Renck vs. Keeler: Can Broncos, Bo Nix make Vegas oddsmakers look silly?
Denver Post
Renck: The fake games are over. Time for real impressions. The Broncos enter Week 1 with a new quarterback, dramatically reshaped roster and an insatiable hunger that comes from being young and overlooked. Now that the roster is set, did coach Sean Payton morph into Gordon Ramsay and create a culinary masterpiece or will the Broncos once again get devoured by superior opponents? Sean, what do you think? Will the Broncos win more than their sportsbook over-under total of 5.5 victories or fall below into an abyss that nets them a top five pick?
Keeler: Ramsay? Sunshine Sean’s been as chummy as Bobby Flay lately, my friend. Mind you, he also hasn’t lost a game in eight-and-a-half months, so let’s see what happens once the seas get choppy. That said, Payton’s a high-floor coach, with a resume that doesn’t do tank jobs. I believe in the back of the baseball card. Or football card, in this case. Which is why I believe Payton cajoles, twists and drags this roster to seven wins — at the worst.

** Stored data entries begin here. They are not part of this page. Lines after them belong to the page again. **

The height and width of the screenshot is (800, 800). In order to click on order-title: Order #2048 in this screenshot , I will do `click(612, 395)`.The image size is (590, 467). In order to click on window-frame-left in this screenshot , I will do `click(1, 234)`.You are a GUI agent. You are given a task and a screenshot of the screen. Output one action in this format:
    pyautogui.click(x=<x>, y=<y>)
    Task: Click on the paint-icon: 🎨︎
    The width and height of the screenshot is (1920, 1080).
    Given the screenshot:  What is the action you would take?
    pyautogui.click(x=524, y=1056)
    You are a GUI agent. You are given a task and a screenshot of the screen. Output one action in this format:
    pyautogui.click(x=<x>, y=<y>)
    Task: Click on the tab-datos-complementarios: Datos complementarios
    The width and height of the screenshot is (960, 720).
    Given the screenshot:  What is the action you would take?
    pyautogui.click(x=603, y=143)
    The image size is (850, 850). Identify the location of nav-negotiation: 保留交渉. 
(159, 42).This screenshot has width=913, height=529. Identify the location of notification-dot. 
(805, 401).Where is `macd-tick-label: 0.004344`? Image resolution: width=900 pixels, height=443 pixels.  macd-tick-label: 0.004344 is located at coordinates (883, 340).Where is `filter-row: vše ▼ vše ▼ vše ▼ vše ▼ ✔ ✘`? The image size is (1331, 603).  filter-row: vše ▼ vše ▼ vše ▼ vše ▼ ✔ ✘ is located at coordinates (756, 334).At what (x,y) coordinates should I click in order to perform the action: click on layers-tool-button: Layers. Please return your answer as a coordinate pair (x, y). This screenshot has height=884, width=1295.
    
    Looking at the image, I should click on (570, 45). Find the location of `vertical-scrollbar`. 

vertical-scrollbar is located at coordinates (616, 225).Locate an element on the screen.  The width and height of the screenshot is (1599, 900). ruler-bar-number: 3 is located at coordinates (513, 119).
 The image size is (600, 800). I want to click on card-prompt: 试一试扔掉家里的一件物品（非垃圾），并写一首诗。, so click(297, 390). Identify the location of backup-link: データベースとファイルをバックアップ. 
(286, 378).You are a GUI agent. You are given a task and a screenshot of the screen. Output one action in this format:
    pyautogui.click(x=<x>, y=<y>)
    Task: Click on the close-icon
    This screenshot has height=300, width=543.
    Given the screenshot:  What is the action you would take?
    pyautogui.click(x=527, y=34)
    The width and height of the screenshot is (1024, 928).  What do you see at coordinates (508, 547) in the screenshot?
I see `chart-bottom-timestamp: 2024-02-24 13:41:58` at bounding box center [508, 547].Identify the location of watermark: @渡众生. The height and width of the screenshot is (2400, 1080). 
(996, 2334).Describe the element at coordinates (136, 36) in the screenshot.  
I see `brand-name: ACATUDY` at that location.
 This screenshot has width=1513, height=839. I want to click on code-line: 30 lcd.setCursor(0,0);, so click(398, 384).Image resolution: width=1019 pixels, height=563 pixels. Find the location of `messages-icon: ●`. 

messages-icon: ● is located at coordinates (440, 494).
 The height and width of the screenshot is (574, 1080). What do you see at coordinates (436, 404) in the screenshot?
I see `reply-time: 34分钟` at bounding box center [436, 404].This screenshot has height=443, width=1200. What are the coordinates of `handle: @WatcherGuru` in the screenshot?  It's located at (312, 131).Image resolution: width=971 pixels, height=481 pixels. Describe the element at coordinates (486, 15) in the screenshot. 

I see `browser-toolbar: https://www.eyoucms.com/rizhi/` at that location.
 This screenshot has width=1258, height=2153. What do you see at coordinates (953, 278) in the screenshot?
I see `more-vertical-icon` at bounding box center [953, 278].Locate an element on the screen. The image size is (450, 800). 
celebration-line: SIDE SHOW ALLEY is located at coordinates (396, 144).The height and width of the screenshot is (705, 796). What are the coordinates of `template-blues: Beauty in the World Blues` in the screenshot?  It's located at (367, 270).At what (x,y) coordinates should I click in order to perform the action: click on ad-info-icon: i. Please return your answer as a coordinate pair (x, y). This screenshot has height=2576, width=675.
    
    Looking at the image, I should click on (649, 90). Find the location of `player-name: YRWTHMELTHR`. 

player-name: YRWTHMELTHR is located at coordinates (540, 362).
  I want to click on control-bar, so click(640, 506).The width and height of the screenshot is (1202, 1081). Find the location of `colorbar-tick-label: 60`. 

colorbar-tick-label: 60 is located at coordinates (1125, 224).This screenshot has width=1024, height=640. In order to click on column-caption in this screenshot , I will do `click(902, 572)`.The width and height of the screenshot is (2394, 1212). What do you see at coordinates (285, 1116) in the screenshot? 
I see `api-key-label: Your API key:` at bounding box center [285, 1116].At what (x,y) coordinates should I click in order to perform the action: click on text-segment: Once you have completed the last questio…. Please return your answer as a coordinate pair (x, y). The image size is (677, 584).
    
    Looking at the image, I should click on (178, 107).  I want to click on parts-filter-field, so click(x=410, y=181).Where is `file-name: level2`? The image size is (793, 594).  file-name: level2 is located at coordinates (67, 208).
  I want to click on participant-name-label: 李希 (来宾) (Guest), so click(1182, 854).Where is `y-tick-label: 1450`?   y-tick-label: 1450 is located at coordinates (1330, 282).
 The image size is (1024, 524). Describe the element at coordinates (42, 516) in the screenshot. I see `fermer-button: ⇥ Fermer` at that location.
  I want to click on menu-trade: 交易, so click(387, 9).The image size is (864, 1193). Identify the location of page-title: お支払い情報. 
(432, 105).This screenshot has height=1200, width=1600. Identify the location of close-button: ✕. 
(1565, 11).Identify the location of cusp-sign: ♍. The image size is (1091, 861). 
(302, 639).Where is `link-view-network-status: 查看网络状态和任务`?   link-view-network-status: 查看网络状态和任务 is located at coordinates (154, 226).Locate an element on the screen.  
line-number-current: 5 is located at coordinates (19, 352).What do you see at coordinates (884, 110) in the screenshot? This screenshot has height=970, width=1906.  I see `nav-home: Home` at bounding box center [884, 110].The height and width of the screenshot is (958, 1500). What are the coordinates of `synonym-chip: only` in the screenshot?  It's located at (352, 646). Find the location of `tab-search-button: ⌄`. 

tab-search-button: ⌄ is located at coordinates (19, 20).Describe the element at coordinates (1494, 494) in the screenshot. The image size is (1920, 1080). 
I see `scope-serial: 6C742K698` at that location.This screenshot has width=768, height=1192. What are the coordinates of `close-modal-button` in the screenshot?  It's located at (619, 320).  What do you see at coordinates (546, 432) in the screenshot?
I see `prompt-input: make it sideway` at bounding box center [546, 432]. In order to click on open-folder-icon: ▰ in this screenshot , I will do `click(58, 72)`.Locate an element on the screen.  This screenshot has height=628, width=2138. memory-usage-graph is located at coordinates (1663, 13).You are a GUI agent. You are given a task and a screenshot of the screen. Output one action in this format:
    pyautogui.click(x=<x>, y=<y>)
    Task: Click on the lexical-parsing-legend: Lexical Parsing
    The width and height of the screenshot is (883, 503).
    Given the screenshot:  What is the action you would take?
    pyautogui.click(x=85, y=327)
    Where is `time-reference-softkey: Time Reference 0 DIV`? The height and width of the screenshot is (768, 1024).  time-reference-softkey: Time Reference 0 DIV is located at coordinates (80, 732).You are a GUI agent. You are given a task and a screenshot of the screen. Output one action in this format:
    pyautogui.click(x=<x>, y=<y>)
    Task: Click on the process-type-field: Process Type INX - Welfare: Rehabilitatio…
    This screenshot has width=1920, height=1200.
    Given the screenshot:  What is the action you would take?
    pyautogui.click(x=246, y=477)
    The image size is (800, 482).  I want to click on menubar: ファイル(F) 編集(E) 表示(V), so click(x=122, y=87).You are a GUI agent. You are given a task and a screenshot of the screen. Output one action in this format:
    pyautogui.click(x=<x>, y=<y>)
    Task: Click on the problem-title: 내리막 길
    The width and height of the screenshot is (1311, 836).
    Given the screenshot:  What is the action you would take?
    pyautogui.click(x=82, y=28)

Renck: Maybe I spent too much time in the sun this weekend, leaving me with fever dreams of adequacy, but I believe the Broncos trip the over. My prediction before camp was six victories with a wink, wink. Now? Give me six with conviction. Bo Nix might as well be Bo the Builder as the Broncos’ construction project takes shape. I think the Broncos were better after the cuts. Losing Tim Patrick hurts, but it means more targets for Courtland Sutton, and Jaleel McLaughlin will emerge as the third-down back to replace Samaje Perine. It’s not like they broke up Don “Air” Coryell’s 1970s Chargers. Denver has plenty of weapons to flirt with mediocrity.
Keeler: Perine is a good pro who became surplus to requirements the minute Payton fell in love with Audric Estime as the “thunder” to McLaughlin’s “lightning.” I’m still not convinced this is a better receiving corps without Tim Patrick, though — largely because a passing game without proven home-run threats needs all the good-hands dudes it can muster. We’re going to see a lot of dinking and dunking by Nix to keep drives alive, and a healthy Patrick has a history of keeping the chains moving. As the Motor City is about to find out.
Renck: I am a realist, not an optimist. If the Broncos get off to a slow start – entirely possible with so many young players on the two-deep depth chart – they will not recover. Not this year. All of their first eight games are winnable, and they must beat Pittsburgh, Las Vegas, New Orleans and Carolina. That means if they post victories in two of the following three home games over the final nine – Atlanta, Cleveland, Indianapolis – they will experience the joy of six. This Broncos team fascinates me because the franchise finally has a proven coach, who has never won fewer than seven games in 16 previous seasons, a young quarterback and a clear direction.
Keeler: It’s The Bo Show, for better or worse. But really? It’s The Sean Show. Last fall was the great experiment to see how well Russell Wilson fit Payton’s system, and it turned into an 18-week tug of war. The coach won. This offense is being hammered and molded entirely in his image now, and the locker room’s following suit. Which is how he likes it. Dove Valley’s basically Saints North. Payton’s New Orleans rosters never found themselves landing below the seven-win mark. The Bayou Broncos won’t, either.